Hace unas semanas, en mi último viaje a Barcelona surgió, claro, este asunto en las conversaciones con mis amigos ecologistas (cuya amistad, en algunos casos, data de 1974 y de las batallas nucleares de Ascó y L´Ametlla) y optamos por no entrar en discusión y hablar de lo que nos une (que es muchísimo e importante) y no de lo que nos separa (que podía enemistarnos, lo que a estas alturas sería inaceptable), y vimos que, aun con carácter de tregua prudente, lo que hacíamos barruntaba la posibilidad real de un diálogo abierto, leal y generoso, sin miedo a las consecuencias, fuesen las que fuesen.

Quienes procedemos de tierras y culturas no exclusivistas ni irredentistas apelamos a razones que política y éticamente presentan una superioridad neta, pero reconozco que no es fácil, ni enteramente justificable, llevar hasta el final los argumentos que despojan a los nacionalismos de todo sentido, dada la especial naturaleza del objeto polémico. En cualquier caso, mi experiencia extendida a todo el país en gran número de problemas ambientales, sobre todo los nucleares, no incluye el encuentro con ecologistas de sentimiento nacionalista en causas o batallas fuera de sus territorios respectivos (salvo en casos puntuales y no siempre desprovistos de ´razón atávica´, como ha sucedido y sucede con los problemas nucleares del Ebro, que concitan la solidaridad de gentes de seis regiones, incluyendo País Vasco y Cataluña). Así que yo constato que esos particularismos se ejercitan, al menos en asuntos ambientales, en detrimento de causas que, por su propia naturaleza, afectan al país entero (y al planeta, en realidad).
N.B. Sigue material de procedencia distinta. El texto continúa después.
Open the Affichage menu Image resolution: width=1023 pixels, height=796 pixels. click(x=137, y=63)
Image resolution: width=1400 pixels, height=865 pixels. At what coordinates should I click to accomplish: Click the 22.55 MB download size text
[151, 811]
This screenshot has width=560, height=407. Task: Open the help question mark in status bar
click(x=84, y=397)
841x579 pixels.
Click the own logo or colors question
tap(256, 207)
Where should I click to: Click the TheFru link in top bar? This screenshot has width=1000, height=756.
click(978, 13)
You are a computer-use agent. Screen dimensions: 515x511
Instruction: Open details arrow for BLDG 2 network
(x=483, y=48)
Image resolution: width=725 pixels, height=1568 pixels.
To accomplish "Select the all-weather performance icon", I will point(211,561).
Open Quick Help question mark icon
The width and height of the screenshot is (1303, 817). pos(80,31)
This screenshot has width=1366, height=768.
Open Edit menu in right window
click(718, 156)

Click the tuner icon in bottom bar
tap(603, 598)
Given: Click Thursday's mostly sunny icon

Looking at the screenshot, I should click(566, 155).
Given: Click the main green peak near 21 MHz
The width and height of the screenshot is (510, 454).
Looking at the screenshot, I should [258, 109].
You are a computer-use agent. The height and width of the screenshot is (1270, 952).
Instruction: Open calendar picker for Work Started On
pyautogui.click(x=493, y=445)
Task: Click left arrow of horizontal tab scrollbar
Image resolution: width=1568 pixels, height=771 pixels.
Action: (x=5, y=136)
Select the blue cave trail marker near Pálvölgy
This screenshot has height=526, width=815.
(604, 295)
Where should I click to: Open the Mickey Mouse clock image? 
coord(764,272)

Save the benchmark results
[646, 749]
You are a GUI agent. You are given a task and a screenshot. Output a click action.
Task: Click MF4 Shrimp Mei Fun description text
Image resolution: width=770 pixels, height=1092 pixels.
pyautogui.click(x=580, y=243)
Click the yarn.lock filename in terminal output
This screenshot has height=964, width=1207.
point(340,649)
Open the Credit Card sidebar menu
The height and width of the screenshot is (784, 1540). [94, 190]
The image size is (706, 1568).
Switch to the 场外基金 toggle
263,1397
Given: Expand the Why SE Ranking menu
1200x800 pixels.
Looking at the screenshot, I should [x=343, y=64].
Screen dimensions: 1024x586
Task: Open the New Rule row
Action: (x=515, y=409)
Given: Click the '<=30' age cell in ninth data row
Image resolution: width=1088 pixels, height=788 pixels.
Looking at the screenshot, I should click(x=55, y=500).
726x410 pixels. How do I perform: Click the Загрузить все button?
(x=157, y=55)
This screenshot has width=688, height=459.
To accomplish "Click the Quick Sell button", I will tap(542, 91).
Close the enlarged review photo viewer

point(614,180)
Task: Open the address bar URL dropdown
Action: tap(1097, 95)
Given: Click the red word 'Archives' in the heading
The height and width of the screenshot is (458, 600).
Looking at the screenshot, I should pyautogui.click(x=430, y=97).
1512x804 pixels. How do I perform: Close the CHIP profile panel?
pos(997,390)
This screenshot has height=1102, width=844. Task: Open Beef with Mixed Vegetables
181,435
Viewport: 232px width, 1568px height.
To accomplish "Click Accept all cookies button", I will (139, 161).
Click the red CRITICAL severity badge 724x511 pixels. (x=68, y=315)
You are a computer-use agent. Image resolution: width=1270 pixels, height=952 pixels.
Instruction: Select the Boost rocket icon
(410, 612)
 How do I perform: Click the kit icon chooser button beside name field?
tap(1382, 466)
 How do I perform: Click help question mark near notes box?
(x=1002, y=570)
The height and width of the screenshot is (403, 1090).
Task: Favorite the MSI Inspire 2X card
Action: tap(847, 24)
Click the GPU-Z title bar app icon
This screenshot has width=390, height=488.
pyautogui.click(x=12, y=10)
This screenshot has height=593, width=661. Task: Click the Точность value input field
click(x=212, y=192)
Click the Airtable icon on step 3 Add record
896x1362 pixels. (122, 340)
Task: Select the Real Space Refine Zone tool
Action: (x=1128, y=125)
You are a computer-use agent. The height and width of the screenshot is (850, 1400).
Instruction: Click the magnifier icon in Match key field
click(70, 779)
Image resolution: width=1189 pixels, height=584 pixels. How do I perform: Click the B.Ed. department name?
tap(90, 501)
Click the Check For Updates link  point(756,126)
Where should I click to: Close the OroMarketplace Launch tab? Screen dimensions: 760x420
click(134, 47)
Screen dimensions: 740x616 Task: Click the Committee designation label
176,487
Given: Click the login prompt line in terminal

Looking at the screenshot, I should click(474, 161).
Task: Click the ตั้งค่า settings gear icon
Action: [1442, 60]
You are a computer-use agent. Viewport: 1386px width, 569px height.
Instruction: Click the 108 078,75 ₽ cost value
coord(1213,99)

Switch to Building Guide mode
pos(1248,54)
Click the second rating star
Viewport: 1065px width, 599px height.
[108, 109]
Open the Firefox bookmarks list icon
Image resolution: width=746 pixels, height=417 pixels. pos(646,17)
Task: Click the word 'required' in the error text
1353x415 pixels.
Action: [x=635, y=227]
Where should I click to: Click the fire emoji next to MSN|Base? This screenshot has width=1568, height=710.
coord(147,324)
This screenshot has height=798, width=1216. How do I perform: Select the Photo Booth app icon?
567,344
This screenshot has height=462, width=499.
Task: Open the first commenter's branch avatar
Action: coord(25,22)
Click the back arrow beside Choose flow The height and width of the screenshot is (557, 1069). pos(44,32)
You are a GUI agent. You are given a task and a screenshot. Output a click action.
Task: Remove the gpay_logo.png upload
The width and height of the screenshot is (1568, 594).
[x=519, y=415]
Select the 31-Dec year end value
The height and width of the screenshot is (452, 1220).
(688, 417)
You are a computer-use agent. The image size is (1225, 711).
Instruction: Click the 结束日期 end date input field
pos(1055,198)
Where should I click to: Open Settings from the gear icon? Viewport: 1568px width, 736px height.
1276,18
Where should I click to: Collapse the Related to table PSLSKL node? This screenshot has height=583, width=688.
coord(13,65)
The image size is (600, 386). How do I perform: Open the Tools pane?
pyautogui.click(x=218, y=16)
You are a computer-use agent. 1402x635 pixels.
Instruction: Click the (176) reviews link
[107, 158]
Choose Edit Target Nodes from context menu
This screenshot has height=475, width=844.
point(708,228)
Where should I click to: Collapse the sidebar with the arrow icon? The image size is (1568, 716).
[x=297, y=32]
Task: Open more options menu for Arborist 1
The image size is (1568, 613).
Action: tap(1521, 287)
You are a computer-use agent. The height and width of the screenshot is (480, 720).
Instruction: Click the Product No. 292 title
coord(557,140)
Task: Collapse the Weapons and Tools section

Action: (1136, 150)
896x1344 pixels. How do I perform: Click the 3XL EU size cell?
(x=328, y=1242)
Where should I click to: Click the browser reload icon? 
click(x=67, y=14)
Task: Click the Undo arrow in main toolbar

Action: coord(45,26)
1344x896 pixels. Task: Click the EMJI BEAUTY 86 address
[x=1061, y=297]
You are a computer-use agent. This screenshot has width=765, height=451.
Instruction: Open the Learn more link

Creo, finalmente y como muchos otros, que el problema catalán persiste porque, al menos desde el siglo XVII, ningún gobierno de España ha tenido el valor o el sentido de responsabilidad de acometer su solución, que sigue pendiente y que debe resolverse desde la discusión -que debiera ser sin condiciones, pero ni tumultuosa ni ventajista ni venenosa- de un amplio conjunto de aspectos y derechos, empezando por los de carácter histórico-cultural que, aunque insuficientes, son prioritarios e inocultables. Como tantos otros, anteriores, el Gobierno de Rajoy se apalanca en razones esencialmente constitucionales que la historia no confirma como obstáculos, y se dispone a reaccionar «con la ley en la mano», como si eso alguna vez hubiera resuelto este tipo de problemas. Conociendo la actitud de este Gobierno en los últimos meses parece evidente que, con su dureza anunciada, los dirigentes del PP esperan hacer méritos de cara a las elecciones generales: una estrategia falsa y falsificada, negativa y necia.

(Consultada al efecto mi prima Montse, hija de payés pobre y de emigrante murciana aún más pobre, que viene sufriendo las angustias del paro persistente y los recortes sociales de la gente de Mas, se me inflama de indignación y asegura que «esos de la independencia» no cuentan con su voto; resumiéndome así, desde su realidad vital y dramática, una lección de política cruda y rotunda.)